JRR: I was reading about your book in the French press and saw this piece mentioning Michel Houellebecq in relation to Older Brother. What do you think about this and his work in general? To English-speaking and American readers, who are maybe less familiar with contemporary French literature, your book would seem to be on some level in conversation with Submission.
MG: Michel Houellebecq is a great writer. A seismograph of the contemporary world and the devaluation of masculinity. In France, I have the feeling that he is angrier with men than with women. Michel Houellebecq idealizes women, which is why he also often writes crudely about them. He refuses sexuality and is too romantic, which transforms him into a pessimist. Submission is a racist novel. When he published it, people called him a genius too fast. His best book, in my opinion, is The Map and the Territory. The writing doesn’t feel labored, but it is grandiose. Even the title of Submission is a fraud. Submission is how the far-right in France translates the Arabic word “Islam,” which really means submission to peace. You see the mistake? It’s terrible. It’s dishonest.

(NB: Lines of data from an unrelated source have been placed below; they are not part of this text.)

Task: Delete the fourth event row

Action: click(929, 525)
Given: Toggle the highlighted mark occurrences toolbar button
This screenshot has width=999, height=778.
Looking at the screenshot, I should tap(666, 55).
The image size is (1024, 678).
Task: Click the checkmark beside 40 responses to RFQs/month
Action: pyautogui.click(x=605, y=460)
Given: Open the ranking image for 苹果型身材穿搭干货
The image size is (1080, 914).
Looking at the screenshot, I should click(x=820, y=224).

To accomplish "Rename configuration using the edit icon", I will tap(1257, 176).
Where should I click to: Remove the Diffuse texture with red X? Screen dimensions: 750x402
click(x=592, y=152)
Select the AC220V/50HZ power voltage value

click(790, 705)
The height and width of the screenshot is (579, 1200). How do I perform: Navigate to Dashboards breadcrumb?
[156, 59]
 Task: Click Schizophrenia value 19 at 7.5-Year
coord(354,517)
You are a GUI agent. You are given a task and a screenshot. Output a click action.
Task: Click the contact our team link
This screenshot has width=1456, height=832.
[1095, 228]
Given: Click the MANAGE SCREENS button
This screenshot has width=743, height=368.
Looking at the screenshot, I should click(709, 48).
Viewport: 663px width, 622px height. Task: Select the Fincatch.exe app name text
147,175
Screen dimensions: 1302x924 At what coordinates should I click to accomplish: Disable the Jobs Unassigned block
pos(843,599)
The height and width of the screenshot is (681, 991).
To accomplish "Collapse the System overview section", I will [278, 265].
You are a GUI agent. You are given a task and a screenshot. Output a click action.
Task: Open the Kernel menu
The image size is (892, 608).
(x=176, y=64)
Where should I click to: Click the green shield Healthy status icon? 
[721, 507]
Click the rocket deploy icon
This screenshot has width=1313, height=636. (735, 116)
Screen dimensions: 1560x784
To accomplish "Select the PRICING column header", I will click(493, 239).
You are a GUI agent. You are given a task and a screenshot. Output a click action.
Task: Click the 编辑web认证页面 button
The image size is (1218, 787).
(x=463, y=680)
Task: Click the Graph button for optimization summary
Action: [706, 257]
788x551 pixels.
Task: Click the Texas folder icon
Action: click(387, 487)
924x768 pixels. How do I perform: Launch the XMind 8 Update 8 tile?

So, I am happy to be compared to Michel Houellebecq because he’s a great writer, maybe because we are both realist writers, sharing the artistic current of dirty realism. But otherwise, I am an enthusiastic hyper-humanist. I believe in trust, I love my country, I love its past, its present, and also its future. Michel Houllebecq has a death wish. I would like Michel to have a life wish, which pulls us upwards and doesn’t make us depressed. He is close with populists, like Laurent Obertone, who he introduced to Nicolas Sarkozy. Their ideas are similar to Steve Bannon’s. And I can’t accept that. These fucking populists, we’ll show them how to live together and what civilization means, we’ll kick their asses. Sorry, I am getting carried away. He spreads hate everywhere, he plays with nations like he’s going bowling. These are Hitler’s grandchildren who got a keyboard and a mouse and who toy around with the internet.
JRR: Would you share some of the new writing in French that you are excited about?
MG: Some must-reads are Disoriental by Négar Djavadi, Vernon Subutex 1 and King-Kong Theory by Virginie Despentes, Un océan, deux mers, trois continentsby Wilfried N’Sondé, and The Life Before Us by Romain Gary, which is a masterpiece. I also recently discovered Alone in Berlin by Hans Fallada, who is a German author, and German Autumn by Stig Dagerman, which are two extraordinary books.